Items from a data source
*** Begin section ***

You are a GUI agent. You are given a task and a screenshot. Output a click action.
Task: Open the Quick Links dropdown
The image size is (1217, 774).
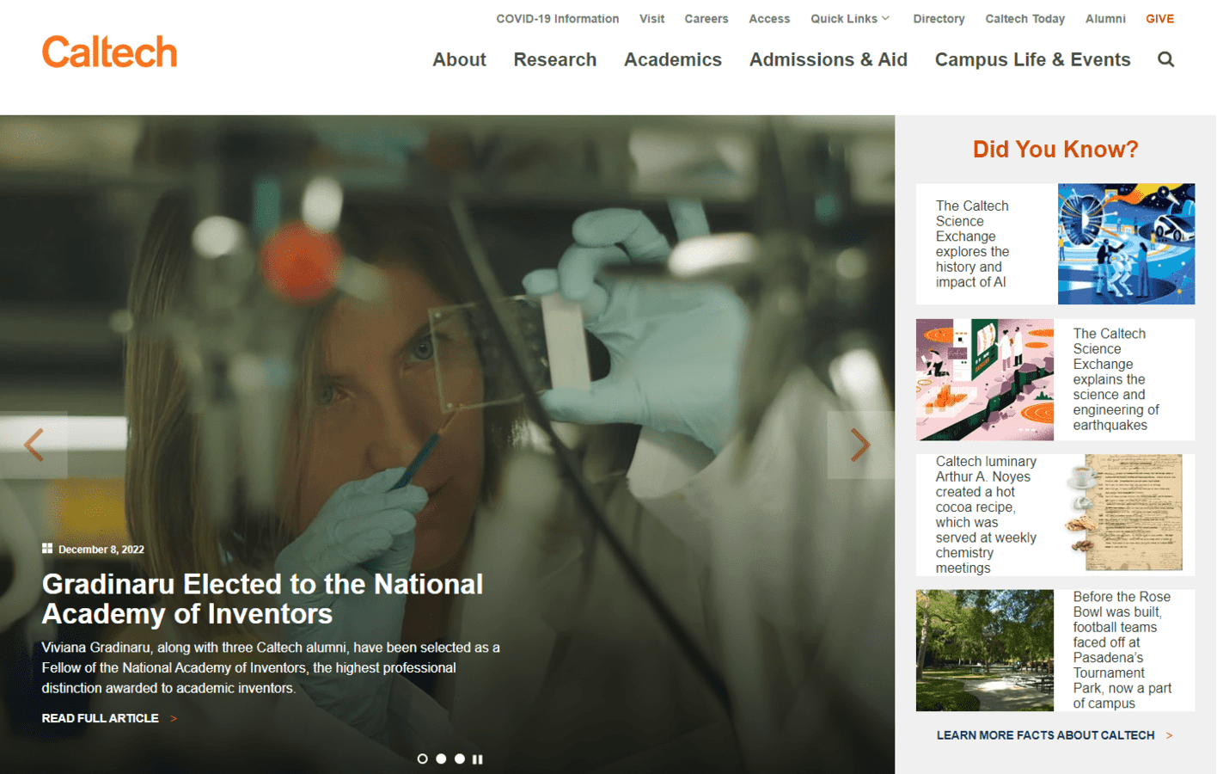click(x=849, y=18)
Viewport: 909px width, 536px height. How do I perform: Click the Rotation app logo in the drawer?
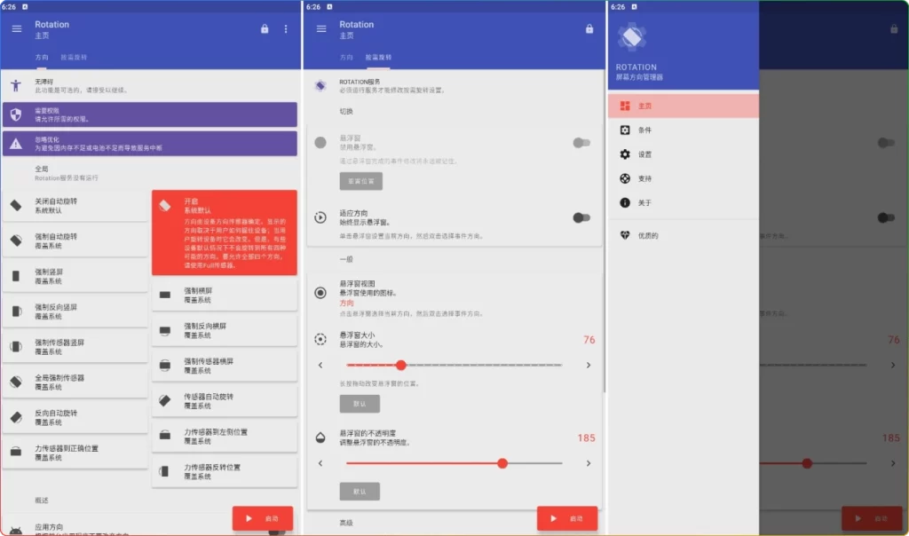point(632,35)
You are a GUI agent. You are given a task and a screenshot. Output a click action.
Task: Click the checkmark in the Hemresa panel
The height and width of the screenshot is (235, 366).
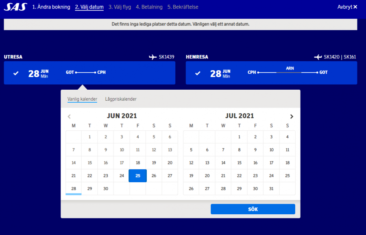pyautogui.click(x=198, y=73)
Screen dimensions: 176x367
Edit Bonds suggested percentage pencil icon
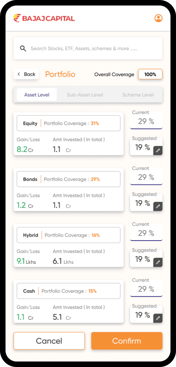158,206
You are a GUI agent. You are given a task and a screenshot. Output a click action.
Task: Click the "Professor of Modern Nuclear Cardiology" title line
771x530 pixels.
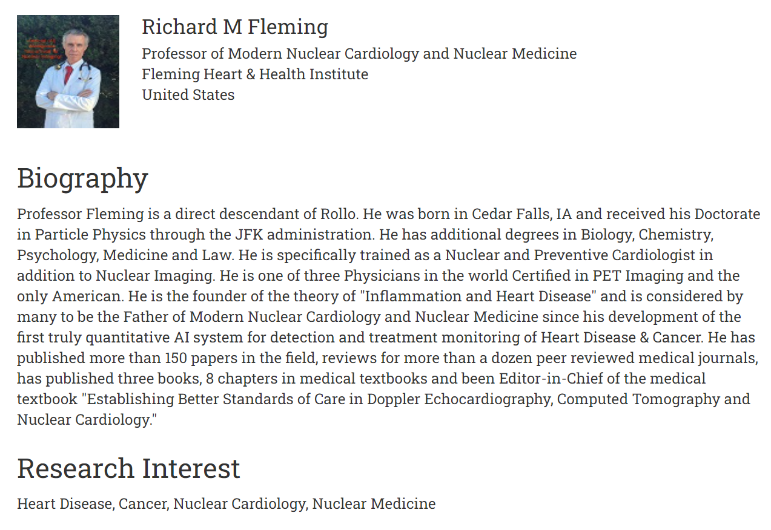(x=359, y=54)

*** End section ***

EXERCISE INSTRUCTIONS: The entries above are to be restated verbatim, with no pictures carried over.

PROBLEM SOLUTION:
You are a GUI agent. You are given a task and a screenshot. Output a click action.
Task: Open the Quick Links dropdown
The image size is (1217, 774).
click(x=849, y=18)
Viewport: 909px width, 536px height. How do I perform: Click the Rotation app logo in the drawer?
point(632,35)
You are a GUI agent. You are given a task and a screenshot. Output a click action.
Task: Click the checkmark in the Hemresa panel
The height and width of the screenshot is (235, 366).
pyautogui.click(x=198, y=73)
Screen dimensions: 176x367
Edit Bonds suggested percentage pencil icon
158,206
You are a GUI agent. You are given a task and a screenshot. Output a click action.
Task: Click the "Professor of Modern Nuclear Cardiology" title line
771x530 pixels.
(x=359, y=54)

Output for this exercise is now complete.